Neither of them particularly minded allowing Crawford, only a few years dead, handle business for them. He was the only one of them who looked responsible enough for outsiders to take seriously. Schuldig had sired him specifically for that purpose. In life, he'd been a well-respected lawyer at a firm in Los Angeles. It turned out he'd signed over his soul to them, but since the undead do not require souls in order to function, Crawford had been able to leave the firm and accompany Schuldig and Nagi.
Farfarello was still human, partly as insurance in case there was ever a shortage of jobs and, therefore, food, and partly because it was useful to have a team member who could go out in daylight if necessary, but also partly because it seemed almost redundant. Crosses already drove him into a frenzy; he already hung upside down from the rafters like a bat, albeit a straitjacketed one; blood was already a regular part of his diet. (Though he did enjoy licking it from his knife rather than sucking it from his victims.) Schuldig had called dibs on Farfarello for whenever they decided to bring him into their ranks, but he expected that it would happen when Farfarello abused himself beyond recovery, in which case whoever found him would do the deed.

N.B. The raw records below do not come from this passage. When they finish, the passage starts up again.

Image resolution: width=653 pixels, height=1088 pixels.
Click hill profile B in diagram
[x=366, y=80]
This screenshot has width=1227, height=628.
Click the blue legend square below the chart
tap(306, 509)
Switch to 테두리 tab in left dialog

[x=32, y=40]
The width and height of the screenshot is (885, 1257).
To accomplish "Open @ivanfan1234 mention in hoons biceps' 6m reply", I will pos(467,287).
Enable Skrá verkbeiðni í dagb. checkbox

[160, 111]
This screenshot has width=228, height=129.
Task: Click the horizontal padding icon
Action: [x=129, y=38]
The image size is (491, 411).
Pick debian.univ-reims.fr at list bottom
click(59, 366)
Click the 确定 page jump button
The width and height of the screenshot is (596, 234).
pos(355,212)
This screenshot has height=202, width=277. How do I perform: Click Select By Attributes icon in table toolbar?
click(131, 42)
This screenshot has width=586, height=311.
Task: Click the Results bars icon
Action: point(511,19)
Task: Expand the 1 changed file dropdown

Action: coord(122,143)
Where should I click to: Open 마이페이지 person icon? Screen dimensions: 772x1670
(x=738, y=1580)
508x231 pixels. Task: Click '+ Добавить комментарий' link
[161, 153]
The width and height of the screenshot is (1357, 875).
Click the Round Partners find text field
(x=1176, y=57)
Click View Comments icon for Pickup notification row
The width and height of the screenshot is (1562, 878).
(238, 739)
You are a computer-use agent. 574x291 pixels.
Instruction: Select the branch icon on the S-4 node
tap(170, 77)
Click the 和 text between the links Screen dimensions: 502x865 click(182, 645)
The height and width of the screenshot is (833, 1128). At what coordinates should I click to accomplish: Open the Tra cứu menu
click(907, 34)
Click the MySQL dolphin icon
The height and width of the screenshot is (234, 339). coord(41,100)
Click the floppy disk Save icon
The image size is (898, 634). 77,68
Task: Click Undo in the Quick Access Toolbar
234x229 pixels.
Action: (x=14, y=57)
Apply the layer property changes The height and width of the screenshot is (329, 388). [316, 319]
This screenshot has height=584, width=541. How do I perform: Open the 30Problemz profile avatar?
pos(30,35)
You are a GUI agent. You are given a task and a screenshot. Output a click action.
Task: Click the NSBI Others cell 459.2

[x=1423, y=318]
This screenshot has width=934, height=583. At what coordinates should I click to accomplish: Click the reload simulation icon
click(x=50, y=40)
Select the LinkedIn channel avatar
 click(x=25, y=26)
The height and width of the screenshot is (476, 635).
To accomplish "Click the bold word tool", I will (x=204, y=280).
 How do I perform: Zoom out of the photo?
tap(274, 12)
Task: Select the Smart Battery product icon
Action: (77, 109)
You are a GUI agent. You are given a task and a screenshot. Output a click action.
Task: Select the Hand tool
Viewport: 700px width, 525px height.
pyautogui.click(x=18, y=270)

If Farfarello had still had both his eyes when they'd discovered him, his removal of one might have scared them enough to cross him over. It was already a nuisance; his depth perception was shit.
Nagi's control of movement had come to him after he'd died, as had Schuldig's mastery of minds. Crawford had been a minor seer while he was still alive, the kind who could guess who was calling before he picked up the phone, but his talent had blossomed when Schuldig had made him. None of them knew what supernatural ability Farfarello would gain when he became one of them, and wondering scared them a little.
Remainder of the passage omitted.